Is the United States exceptional in the lack of intensity and violence of American antisemitism? Professor Friedman reviews the evidence and arguments on both sides of the debate.
Historians debate the extent to which the American Jewish experience is unique or “exceptional,” as compared with the experience of other Jewish communities in the modern period. One of the arguments for this supposed uniqueness is that, while antisemitism has certainly reared its ugly head in the United States, its manifestations have been muted in contrast with the more virulent antisemitism evident in many European countries in the mid- 19th through the early 20th centuries. Antisemitism in America, these historians maintain, has been largely socioeconomic in nature, as opposed to the more politically charged antisemitism of Germany, France and Austria, or the violent pogroms that erupted in the Russian empire. In his classic 1955 article, “America Is Different,” Ben Halpern characterized the American variety as “an antisemitism of impulse … not really organized on the basis of a clearly enunciated program … quite different from the antisemitism that was primarily political in vision.”
Wilhelm Marr, a German journalist, coined the term “antisemitism” in 1879 to describe the Jew-hating League that he had formed. Anti-Jewish rhetoric was prevalent in Central and Western Europe at the time, voiced by writers across the political spectrum. Responding to rapidly changing political, economic and social conditions, many of these writers sought to rescind or limit rights that Jews had gained in the process of Jewish emancipation that had spread through Europe since the French Revolution.
In the wake of Germany’s national unification in 1871, and the accompanying emancipation of its Jewish population, Jews were accused of being either too successful at integrating into German society or not successful enough. In his best-selling pamphlet, “The Victory of Judaism Over Germandom” (1879), Wilhelm Marr claimed that Jews were “conquering” and “subjugating” Germany, and “the western world” as a whole. The German historian, Heinrich von Treitschke, did not call for revoking Jewish emancipation, but argued that if Jews really wanted to be part of the new German nation, then they would have to shed their “arrogance” and group loyalties, and merge more completely into the larger society. The antisemitic preacher and politician, Adolf Stoecker, founder of the Christian Social Workers’ Party in 1878, advocated for limiting Jewish immigration into the country, excluding Jews from public office and other anti-Jewish measures.

- WHAT TO WORK ON: Name every person the passage on American antisemitism mentions by name.

- DATA BLOCK:

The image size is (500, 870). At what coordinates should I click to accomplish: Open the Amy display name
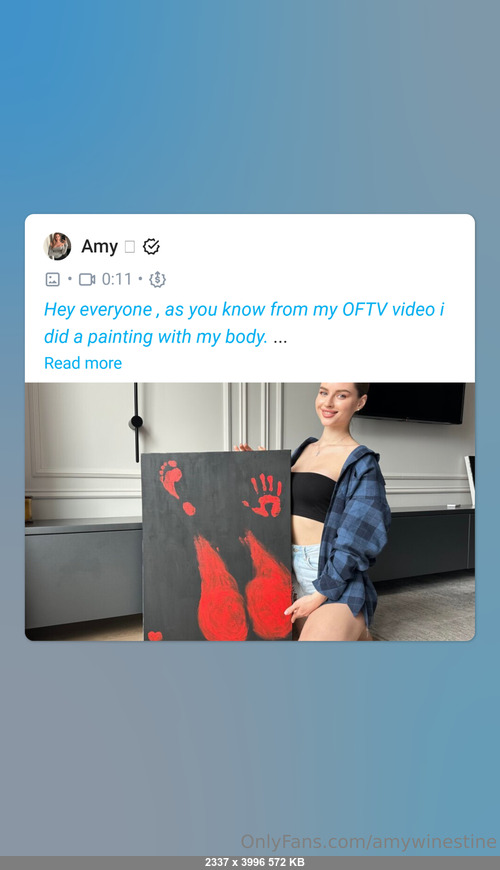click(x=99, y=246)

- THE COMPLETED TASK: Professor Friedman, Ben Halpern, Wilhelm Marr, Heinrich von Treitschke, Adolf Stoecker